Das Rettungskonzept beim Baden-Marathon hat sich erneut bewährt. Bei einem 55-jährigen Läufer, der auf der Honsellstraße zusammenbrach, waren die Ersthelfer innerhalb weniger Minuten im Einsatz und konnten den Mann reanimieren. | Foto: dpa (Archiv)

Baden-Marathon

Rettungskräfte reanimieren Läufer

Das Rettungskonzept beim Fiducia & GAD Baden-Marathon hat sich erneut bewährt: Ein 52-jähriger Läufer, der bei der 35. Auflage des traditionsreichen Stadtmarathons auf einer Brücke an der Honsellstraße zusammengebrochen und bewusstlos war, konnte bereits innerhalb weniger Minuten erfolgreich reanimiert werden, wie Einsatzleiter Marco Morasch gegenüber den BNN bestätigte.  Der Patient  liegt inzwischen auf der Intensivstation des Städtischen Klinikums in Karlsruhe.
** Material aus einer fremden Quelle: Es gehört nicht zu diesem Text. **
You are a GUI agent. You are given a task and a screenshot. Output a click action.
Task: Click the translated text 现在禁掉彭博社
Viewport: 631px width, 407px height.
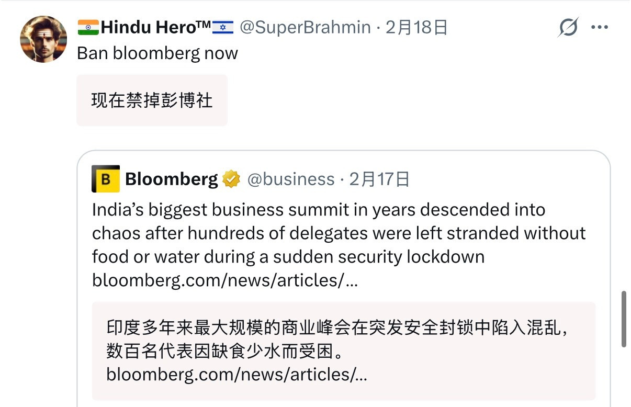[152, 101]
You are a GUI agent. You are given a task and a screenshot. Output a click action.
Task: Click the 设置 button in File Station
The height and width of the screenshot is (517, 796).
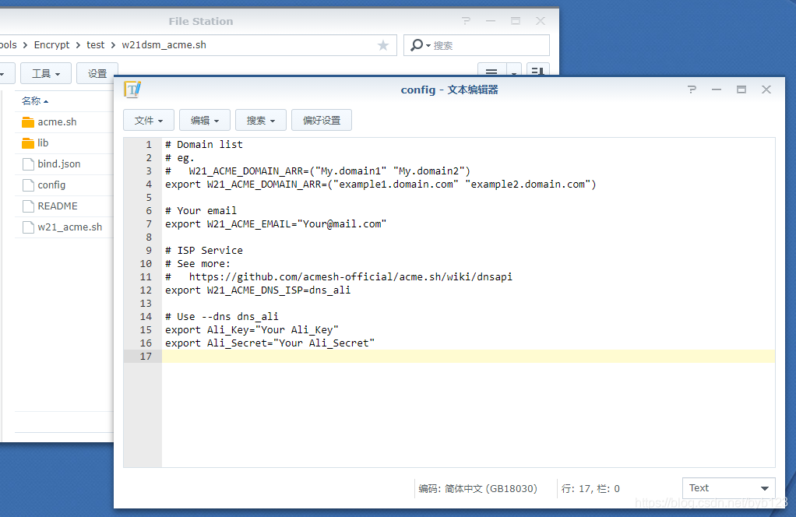click(x=97, y=72)
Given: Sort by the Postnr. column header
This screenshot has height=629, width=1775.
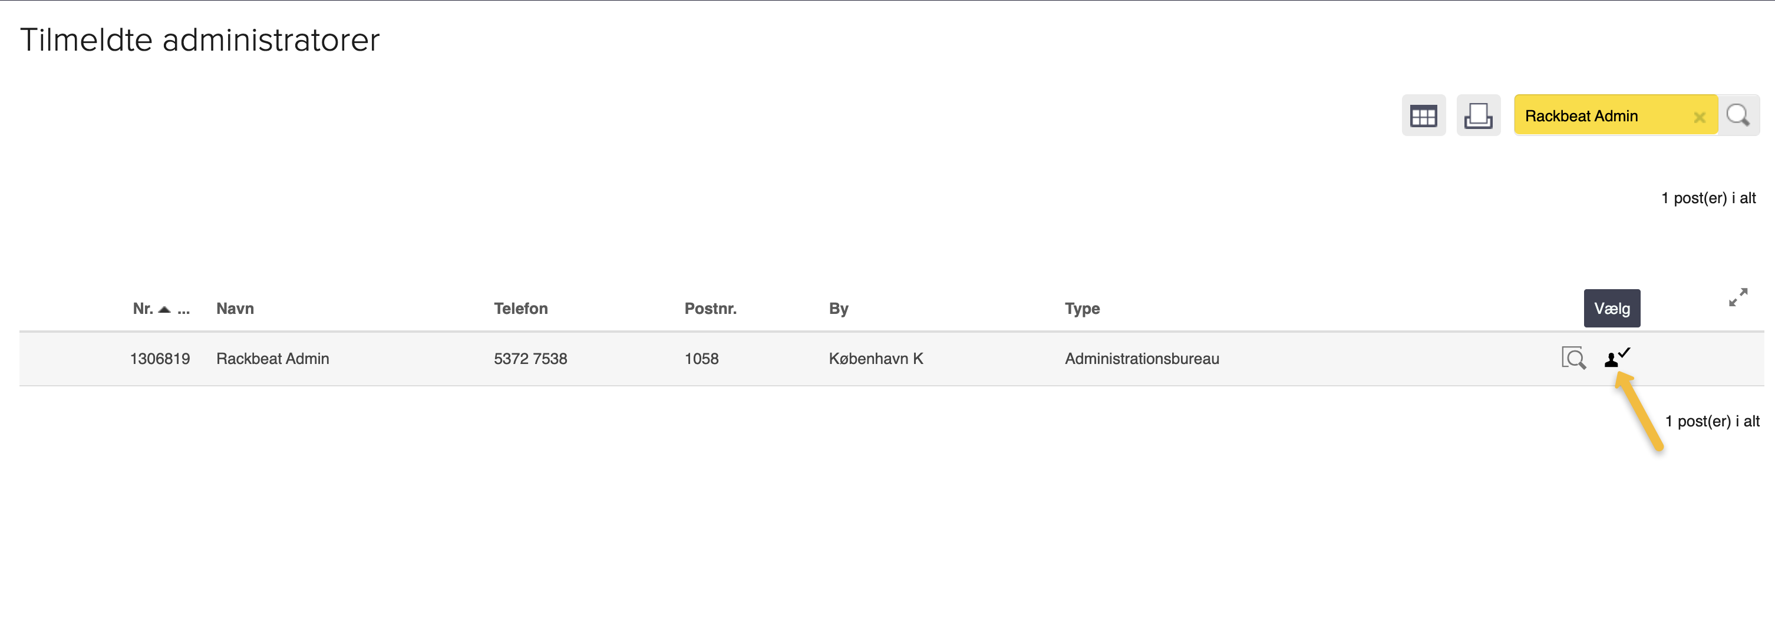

Fahrradstaffel der Malteser   schnell am  Einsatzort

Der Notruf einer Frau, die den Vorfall beobachtet hatte, war um 11.26 Uhr in der Rettungsleitstelle eingegangen. Bereits nach  zwei  Minuten sei eine Fahrradstaffel des Malteser Hilfsdienstes am Einsatzort gewesen und startete umgehend mit der Reanimation. Auch die weitere Rettungskette funktionierte: Bereits nach vier Minuten sei der Notarzt vor Ort gewesen, ein Rettungswagen nach sieben Minuten. Auch Kräfte der Wache „West“ der Karlsruher Berufsfeuerwehr war vor Ort. Morasch sprach von  einem „reibungslosen Einsatz“.

Läuferin und Kinderkrankenschwester war zuerst bei dem Bewusstlosen

Dabei hatte eine examinierte Kinderkrankenschwester, die beim Baden-Marathon als Teilnehmerin mitlief, die Erste Hilfe geleistet. Die Frau hatte den Hilferuf der Tochter des Mannes gehört, sich umgedreht und war zu dem Bewusstlosen zurückgelaufen und hatte  als erste versucht, ihn zu reanimieren bis die Rettungskräfte eintrafen. Möglicherweise hat sie ihm mit ihrem Einsatz das Leben gerettet. Damit aber nicht genug: Die Krankenschwester kümmerte sich zudem nach dem Eintreffen der Rettungskräfte um die Tochter des zusammengebrochenen Läufers.

Alle 1000 Meter ein Streckenposten

Ansonsten hielt sich die Inanspruchnahme des Rettungsdienstes bei der größten Laufsportveranstaltung in der Region in Grenzen. „Es war sehr moderat“, erklärte der Einsatzleiter. Beim Baden-Marathon über 42,195 Kilometer sind die Rettungskräfte alle 1000 Meter mit einem Streckenposten vertreten.

Läufer als Ersthelfer

Der Fall ist nicht der erste, bei dem Teilnehmer des Baden-Marathon als Ersthelfer Läufer in Not unmittelbar zur Seite stehen. In der Vergangenheit leistete etwa einmal ein Arzt wertvolle Ersthilfe, in einem anderen Fall war es ein Rettungsassistent der Feuerwehr Baden-Baden.